The shooter has a name. There's a back story developing; something about how his mother was a teacher there and how she was killed, along with a number of her kintergarden students. No doubt we'll learn more about him and that back story; no doubt we'll see his face plastered on our television screens and newspapers and websites many more times than we care to - as we do every time this happens and it sure seems to be happening a whole lot more often these days.
I'm scared to death. Not about guns or the warped people who use them to act out, but scared about all the things I can't control when it comes to my life and the life of my family. Every day I kiss my wife as she heads out the door to work - at, of all places, an elementary school. Every day I drop my boys off at their respective schools and hardly give it a thought. As I said in a Facebook post earlier today, this sure is one of those "hug-your-kids-a-little-tighter" kinda days today. Or, as someone commented, "a lot tighter."
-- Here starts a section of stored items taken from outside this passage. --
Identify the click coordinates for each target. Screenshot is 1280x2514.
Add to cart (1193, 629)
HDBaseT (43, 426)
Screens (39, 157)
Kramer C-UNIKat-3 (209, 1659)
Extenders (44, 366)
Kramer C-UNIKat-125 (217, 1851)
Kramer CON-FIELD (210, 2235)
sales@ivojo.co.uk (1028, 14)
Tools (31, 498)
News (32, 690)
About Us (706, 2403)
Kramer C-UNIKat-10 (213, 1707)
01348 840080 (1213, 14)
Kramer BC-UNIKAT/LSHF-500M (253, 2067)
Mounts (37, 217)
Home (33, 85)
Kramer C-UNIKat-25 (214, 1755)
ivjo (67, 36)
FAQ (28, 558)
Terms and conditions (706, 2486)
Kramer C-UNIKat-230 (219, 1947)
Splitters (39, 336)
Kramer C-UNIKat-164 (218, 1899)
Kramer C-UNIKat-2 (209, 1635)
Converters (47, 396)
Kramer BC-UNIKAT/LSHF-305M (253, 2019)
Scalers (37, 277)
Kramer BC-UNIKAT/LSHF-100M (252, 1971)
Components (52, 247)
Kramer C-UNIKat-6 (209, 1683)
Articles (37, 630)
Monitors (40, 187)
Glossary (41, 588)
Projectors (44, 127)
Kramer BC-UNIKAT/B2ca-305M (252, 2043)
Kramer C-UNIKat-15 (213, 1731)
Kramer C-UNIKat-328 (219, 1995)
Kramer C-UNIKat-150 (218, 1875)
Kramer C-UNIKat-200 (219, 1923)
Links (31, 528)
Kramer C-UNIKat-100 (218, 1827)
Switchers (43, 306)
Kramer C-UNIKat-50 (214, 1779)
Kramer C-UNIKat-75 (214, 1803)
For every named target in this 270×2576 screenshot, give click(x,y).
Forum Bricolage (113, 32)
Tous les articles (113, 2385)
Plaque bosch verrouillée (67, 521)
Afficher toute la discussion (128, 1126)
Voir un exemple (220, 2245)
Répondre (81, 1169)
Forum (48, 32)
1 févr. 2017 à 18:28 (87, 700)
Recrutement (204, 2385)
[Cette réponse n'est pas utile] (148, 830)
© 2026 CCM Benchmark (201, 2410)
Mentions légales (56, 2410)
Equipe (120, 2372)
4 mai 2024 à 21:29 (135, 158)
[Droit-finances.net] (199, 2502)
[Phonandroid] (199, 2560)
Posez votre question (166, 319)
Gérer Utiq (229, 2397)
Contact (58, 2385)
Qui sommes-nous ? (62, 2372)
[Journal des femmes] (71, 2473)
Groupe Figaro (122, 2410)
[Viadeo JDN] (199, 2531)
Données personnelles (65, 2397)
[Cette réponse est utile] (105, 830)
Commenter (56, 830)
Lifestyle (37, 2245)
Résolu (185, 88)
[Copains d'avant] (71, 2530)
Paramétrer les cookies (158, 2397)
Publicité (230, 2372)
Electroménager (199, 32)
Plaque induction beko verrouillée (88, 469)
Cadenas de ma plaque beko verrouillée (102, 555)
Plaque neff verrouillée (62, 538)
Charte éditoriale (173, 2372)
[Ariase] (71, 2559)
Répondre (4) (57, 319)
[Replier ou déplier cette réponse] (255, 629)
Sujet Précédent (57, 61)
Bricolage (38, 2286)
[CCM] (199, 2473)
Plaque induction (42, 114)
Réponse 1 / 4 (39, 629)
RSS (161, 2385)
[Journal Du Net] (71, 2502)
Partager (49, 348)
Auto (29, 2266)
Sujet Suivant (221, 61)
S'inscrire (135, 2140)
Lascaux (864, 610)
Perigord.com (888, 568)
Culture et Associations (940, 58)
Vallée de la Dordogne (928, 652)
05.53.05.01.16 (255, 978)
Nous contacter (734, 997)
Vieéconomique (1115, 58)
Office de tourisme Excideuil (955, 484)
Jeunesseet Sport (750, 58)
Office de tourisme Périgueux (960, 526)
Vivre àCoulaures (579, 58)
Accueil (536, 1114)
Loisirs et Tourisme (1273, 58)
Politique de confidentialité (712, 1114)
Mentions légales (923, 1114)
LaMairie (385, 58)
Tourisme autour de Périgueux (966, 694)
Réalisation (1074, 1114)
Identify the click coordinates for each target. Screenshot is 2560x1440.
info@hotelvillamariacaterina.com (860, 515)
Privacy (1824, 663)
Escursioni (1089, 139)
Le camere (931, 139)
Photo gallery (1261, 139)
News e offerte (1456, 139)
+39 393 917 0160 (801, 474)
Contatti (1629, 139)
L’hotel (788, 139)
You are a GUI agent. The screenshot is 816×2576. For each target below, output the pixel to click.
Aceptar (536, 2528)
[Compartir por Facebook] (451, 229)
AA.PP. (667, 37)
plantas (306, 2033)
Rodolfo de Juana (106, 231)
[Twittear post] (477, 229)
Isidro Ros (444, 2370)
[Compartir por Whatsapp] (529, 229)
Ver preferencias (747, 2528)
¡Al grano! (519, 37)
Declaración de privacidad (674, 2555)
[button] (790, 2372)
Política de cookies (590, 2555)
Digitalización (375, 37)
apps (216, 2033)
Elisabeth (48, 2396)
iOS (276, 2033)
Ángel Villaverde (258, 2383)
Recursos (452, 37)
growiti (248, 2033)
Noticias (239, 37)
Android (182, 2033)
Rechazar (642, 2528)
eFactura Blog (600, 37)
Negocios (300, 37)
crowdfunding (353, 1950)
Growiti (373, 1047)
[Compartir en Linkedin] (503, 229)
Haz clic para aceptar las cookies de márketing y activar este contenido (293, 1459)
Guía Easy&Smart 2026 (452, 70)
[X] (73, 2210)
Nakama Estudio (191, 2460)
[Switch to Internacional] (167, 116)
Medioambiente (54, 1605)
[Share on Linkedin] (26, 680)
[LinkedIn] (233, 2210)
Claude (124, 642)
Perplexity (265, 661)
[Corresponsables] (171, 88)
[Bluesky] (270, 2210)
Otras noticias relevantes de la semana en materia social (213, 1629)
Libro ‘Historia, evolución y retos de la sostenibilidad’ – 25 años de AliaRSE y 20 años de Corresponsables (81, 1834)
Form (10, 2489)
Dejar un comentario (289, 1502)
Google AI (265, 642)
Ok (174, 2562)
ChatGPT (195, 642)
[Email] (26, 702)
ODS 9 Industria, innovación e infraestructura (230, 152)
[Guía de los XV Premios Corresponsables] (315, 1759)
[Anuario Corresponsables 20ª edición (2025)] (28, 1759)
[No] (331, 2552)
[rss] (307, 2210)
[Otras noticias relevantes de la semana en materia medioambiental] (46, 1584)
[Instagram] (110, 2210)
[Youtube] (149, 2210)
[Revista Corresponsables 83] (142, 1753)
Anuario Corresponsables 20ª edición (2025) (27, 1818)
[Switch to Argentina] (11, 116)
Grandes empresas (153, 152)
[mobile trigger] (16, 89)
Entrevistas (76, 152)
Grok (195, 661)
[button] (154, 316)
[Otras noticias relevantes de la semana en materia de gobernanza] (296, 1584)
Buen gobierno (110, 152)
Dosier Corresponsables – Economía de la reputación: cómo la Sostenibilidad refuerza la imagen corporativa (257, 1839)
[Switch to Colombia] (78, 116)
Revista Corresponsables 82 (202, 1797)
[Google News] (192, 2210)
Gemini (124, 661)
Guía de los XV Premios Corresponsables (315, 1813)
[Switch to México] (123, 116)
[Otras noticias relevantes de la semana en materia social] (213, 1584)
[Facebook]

And with Christmas approaching, of all things! Where is the peace and hope we're supposed to seek? Where is the promise fulfilled, the Good News?? To which I remind myself that Jesus was not born into a world of peace and hope, but came to make that possible. The circumstances around his birth were anything but peaceful, hopeful. Roman rule and oppression. A young unmarried mother. Traveling way out of town. No room at the inn. It was chaotic, crazy, out of control. Like today.
Come, Immanuel, Come. Never have those words meant more to me than now. I just want Jesus to get here, and get here quick. To bring that peace and hope we obviously are in such desperate need of. To give us some good news for a change.
In the meantime, we'll pray for all the families in Connecticut tonight who are having to face the unthinkable. We'll pray for teachers and schools across the country. We'll pray for all of us. We'll just pray.
How ironic that...when those brave teachers shepherded their students into the corner (so they wouldn't be readily seen) and tried to comfort them and keep them calm...when they all held hands and prayed they were (no doubt) violating school system policy.